"""

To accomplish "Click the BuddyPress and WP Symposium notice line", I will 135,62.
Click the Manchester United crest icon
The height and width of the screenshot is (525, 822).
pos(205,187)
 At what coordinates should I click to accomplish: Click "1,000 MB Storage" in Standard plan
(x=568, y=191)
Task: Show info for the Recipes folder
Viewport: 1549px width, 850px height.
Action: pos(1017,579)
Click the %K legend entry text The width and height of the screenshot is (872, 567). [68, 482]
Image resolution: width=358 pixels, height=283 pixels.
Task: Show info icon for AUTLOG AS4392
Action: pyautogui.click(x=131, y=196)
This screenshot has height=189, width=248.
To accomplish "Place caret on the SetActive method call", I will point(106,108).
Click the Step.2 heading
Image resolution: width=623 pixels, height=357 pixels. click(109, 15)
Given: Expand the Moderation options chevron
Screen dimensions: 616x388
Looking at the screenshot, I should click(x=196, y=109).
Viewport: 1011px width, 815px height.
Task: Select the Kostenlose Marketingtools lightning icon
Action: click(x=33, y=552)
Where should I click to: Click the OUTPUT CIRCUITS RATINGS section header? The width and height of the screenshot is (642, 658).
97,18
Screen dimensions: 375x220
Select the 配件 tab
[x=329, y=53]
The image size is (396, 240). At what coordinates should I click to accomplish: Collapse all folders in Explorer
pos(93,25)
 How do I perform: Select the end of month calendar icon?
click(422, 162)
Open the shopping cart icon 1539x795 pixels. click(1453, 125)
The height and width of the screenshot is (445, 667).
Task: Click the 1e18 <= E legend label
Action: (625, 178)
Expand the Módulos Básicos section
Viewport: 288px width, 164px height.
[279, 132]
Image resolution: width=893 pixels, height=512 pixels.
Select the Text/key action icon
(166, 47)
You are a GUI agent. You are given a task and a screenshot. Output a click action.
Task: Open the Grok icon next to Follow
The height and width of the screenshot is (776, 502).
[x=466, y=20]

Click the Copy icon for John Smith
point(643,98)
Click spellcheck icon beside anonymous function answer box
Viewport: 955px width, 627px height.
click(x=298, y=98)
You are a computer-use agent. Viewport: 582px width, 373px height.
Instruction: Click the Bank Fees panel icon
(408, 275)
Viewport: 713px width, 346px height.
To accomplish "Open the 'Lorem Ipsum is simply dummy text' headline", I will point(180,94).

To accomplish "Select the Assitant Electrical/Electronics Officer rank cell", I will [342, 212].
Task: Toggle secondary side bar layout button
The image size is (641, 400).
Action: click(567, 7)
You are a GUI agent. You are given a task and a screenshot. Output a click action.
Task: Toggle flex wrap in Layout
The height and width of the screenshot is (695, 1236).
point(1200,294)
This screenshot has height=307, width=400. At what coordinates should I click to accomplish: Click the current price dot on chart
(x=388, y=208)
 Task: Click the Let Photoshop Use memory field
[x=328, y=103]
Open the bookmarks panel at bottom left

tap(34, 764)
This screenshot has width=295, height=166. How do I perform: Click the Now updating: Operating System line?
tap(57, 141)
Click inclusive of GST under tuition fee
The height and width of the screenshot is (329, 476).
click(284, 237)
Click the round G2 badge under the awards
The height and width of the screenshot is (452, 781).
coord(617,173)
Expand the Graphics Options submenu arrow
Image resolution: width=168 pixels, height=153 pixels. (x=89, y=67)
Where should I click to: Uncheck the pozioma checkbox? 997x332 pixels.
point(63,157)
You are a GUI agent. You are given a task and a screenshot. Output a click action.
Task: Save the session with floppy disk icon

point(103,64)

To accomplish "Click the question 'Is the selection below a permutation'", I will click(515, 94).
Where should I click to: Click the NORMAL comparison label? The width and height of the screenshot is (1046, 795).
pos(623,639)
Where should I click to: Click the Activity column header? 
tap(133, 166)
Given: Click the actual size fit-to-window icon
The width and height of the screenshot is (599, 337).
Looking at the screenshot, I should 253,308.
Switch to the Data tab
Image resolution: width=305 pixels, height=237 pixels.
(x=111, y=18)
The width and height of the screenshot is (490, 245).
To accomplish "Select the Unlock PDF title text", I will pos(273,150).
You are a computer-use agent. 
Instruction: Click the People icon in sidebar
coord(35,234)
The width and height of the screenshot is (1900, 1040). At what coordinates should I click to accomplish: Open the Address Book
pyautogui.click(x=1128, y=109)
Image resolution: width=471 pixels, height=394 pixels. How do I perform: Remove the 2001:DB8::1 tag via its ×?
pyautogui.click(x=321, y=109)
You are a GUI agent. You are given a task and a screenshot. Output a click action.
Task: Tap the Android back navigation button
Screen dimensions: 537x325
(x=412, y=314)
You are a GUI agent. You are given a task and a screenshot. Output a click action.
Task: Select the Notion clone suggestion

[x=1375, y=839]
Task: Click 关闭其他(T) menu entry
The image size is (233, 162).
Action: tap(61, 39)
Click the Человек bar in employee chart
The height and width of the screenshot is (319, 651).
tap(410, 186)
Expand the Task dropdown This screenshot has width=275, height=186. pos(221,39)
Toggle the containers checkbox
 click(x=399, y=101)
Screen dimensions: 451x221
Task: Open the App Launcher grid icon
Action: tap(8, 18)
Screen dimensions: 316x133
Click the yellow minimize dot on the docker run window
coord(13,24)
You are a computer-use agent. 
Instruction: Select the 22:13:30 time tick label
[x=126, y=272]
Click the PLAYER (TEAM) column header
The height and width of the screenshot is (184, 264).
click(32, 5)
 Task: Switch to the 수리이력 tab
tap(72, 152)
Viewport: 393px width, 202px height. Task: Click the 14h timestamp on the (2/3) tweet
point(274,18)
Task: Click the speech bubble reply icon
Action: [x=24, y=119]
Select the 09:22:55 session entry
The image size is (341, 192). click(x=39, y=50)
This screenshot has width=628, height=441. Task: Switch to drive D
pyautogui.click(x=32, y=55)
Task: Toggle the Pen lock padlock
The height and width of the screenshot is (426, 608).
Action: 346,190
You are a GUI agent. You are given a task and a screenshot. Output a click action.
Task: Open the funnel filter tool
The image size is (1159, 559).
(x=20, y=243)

"""

• [Short task]:
Repeat the stretch of data from the line that contains "Viewport: 713px width, 346px height." through the line that contains "Action: click(567, 7)", both included.

• [Solution]:
Viewport: 713px width, 346px height.
To accomplish "Open the 'Lorem Ipsum is simply dummy text' headline", I will point(180,94).

To accomplish "Select the Assitant Electrical/Electronics Officer rank cell", I will [342, 212].
Task: Toggle secondary side bar layout button
The image size is (641, 400).
Action: click(567, 7)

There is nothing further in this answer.